The Richmond Register

February 26, 2010

Three from Madison on state Civil War panel

Bill Robinson

Three Madison County men and the pastor of a Berea church have been appointed to the state’s Civil War Sesquicentennial Commission.

The 25-member panel will plan Kentucky’s commemoration of the Civil War’s 150 anniversary.

The four are:

• Robert C. Moody, a retired attorney who was instrumental in purchasing the initial 62 acres that are now part of Battlefield Park

• Dr. Marshall D. Myers, president of the Madison County Civil War Round Table. Myers teaches English at Eastern Kentucky University, where he directs the writing program.

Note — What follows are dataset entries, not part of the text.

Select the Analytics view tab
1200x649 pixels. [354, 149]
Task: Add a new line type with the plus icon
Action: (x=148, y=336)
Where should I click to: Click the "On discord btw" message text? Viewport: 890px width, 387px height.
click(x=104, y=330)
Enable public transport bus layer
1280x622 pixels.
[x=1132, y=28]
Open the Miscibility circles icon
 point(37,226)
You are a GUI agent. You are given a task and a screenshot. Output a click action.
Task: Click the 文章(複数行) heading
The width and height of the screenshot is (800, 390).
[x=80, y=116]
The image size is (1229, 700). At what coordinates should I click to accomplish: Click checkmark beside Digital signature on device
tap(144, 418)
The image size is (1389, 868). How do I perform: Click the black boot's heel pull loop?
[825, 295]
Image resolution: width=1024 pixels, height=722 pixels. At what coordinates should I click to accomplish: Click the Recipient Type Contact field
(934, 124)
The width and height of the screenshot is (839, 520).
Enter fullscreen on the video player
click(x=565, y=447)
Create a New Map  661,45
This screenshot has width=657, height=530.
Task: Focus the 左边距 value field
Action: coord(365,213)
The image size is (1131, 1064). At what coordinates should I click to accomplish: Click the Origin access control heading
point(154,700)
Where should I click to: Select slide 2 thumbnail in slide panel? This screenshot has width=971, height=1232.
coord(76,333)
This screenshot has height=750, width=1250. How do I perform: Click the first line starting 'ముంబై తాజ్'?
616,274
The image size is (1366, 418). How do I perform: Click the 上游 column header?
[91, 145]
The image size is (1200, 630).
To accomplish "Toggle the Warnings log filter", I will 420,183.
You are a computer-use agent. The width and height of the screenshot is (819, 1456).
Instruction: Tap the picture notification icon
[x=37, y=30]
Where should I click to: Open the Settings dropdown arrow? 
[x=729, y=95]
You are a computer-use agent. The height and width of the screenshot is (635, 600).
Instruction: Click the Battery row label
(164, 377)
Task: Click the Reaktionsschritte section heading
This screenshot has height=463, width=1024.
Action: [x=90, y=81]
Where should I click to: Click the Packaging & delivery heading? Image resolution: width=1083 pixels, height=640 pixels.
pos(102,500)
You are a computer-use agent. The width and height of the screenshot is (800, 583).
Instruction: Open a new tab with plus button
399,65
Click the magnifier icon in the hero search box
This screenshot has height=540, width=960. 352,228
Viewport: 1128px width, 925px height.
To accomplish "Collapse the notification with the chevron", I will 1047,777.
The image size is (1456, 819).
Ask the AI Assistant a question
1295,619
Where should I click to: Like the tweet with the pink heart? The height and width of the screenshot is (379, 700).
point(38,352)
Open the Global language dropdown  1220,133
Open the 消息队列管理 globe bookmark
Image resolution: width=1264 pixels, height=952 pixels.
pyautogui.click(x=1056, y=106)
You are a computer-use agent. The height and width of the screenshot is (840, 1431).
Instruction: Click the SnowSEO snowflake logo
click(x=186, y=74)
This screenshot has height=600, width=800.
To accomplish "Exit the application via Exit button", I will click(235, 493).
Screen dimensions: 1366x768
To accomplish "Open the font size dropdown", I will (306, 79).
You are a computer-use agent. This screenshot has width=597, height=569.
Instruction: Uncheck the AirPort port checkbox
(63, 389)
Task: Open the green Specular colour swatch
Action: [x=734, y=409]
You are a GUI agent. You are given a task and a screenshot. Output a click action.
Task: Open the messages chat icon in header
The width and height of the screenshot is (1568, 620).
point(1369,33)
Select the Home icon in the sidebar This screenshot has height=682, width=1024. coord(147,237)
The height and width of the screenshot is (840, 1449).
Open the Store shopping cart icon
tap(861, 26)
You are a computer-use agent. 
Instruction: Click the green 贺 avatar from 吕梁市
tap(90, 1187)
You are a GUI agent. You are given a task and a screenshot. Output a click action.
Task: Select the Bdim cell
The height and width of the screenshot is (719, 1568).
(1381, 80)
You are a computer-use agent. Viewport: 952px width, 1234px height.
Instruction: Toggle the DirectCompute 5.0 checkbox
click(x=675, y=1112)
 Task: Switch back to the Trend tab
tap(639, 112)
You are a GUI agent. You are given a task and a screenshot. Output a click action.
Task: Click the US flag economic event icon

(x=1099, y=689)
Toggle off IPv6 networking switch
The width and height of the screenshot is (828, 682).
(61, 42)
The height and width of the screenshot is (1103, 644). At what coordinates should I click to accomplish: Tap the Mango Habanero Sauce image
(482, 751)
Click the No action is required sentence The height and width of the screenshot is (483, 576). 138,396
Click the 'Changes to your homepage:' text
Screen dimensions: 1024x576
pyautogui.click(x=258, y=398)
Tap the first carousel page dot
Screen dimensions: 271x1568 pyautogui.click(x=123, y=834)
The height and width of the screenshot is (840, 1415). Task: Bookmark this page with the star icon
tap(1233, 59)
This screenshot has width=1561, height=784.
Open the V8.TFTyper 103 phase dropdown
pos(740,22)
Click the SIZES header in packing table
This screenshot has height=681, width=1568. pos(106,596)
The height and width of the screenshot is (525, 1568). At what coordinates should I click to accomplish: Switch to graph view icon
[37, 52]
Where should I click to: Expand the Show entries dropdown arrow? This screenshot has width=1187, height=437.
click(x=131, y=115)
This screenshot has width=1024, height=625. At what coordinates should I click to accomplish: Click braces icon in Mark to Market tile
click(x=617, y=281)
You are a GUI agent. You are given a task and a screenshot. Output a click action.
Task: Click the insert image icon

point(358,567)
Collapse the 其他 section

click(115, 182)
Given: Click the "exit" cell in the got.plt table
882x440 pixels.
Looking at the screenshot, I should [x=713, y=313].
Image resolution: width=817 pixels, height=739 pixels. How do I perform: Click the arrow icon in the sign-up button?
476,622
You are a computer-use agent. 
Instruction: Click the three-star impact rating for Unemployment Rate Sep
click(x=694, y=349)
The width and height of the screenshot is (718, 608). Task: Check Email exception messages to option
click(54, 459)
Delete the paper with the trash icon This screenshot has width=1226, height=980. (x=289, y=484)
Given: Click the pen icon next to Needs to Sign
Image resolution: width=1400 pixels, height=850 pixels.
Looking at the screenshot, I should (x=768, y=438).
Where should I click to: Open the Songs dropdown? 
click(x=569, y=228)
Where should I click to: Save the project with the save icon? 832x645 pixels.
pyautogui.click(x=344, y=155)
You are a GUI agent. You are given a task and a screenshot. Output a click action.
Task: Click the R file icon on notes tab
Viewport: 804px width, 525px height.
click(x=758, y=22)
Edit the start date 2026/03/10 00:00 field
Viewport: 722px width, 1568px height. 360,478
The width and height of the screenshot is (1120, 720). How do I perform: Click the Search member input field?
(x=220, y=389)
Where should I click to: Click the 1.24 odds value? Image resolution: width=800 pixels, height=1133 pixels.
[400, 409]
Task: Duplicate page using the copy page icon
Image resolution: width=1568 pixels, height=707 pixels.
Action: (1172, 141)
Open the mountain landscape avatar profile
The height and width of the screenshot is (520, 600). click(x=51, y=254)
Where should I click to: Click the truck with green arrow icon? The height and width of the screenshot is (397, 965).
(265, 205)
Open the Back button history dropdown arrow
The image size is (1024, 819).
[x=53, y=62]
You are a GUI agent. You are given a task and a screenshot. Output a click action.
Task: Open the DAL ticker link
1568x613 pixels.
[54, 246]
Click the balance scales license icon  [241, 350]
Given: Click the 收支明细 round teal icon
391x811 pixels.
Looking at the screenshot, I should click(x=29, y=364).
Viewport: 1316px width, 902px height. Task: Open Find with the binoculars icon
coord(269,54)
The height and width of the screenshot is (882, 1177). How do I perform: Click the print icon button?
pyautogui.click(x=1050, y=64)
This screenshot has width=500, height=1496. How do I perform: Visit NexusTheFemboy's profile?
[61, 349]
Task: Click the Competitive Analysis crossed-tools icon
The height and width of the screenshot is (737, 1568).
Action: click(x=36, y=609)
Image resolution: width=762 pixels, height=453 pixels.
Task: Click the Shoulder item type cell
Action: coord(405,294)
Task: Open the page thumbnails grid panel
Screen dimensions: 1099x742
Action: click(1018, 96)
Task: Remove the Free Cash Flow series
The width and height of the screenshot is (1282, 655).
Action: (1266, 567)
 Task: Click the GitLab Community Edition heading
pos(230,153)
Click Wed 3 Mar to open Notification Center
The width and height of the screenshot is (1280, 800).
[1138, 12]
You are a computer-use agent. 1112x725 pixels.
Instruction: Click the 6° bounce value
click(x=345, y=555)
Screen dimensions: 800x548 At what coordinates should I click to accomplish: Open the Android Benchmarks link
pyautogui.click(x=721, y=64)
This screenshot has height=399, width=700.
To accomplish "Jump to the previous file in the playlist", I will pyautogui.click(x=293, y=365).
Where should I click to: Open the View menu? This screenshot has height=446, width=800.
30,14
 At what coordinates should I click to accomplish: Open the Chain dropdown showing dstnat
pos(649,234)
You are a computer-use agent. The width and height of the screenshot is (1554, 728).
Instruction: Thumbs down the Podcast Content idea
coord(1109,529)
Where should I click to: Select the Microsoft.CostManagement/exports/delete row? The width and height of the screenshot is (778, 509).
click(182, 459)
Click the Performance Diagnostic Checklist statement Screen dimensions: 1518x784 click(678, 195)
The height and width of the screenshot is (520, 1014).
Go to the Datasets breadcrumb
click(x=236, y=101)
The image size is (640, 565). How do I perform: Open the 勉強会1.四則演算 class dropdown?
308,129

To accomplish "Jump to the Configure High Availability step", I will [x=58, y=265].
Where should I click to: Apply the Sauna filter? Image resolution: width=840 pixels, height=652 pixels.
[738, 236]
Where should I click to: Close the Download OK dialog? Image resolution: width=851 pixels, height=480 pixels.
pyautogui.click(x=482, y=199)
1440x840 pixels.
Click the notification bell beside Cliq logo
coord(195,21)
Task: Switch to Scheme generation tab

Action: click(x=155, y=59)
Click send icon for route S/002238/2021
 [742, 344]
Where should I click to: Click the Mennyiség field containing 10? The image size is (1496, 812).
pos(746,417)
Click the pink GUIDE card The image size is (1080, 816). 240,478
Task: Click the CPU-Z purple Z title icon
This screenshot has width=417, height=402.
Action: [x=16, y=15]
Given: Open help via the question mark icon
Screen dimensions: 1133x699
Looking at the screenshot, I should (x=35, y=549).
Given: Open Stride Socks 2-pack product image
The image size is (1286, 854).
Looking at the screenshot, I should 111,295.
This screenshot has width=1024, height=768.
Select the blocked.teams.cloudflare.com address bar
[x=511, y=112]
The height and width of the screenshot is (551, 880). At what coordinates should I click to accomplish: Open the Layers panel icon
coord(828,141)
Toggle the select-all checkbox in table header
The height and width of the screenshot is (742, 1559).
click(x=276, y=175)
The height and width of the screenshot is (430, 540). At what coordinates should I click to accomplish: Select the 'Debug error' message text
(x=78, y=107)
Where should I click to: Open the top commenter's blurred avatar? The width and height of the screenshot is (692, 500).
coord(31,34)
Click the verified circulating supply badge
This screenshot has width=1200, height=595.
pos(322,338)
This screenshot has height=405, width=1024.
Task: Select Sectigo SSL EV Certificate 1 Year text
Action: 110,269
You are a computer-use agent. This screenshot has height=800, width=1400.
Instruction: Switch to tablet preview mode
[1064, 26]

• Phillip Seyfrit, Madison County historic properties director

• Dr. Gerald L. Smith, a University of Kentucky history professor who pastors the Farristown Baptist Church. Smith is one of two members who will represent the Kentucky Historical Society on the commission.

The appointments were made by Gov. Steve Beshear, who came to Battlefield Park in early September to announce creation of the commission by executive order. He also announced a $1 million grant of initial funding for the panel.

The commission will probably conduct its first meeting in March, the governor said then.

“As Gov. Beshear said in September, Kentucky was more divided by the Civil War than any other state,” Seyfrit said. “Members of numerous families in every section of Kentucky chose opposing sides in the war. That included brothers as well as fathers and sons.

“Madison County was a microcosm of the state in the way families, such as the Clays, were divided,” he said. “That division also was evident in the sympathies of citizens in Richmond, the county seat, and in the fledgling community of Berea, founded by abolitionist John G. Fee and his associates.”

Beshear said the sesquicentennial will be a “commemoration and not a celebration, because war is not something we should celebrate.”

The state and nation this month concluded a two-year celebration the bicentennial of Abraham Lincoln’s birth. Seyfrit said the Civil War sesquicentennial likely will start by commemorating the 150th anniversary of Lincoln’s election as president in 1860.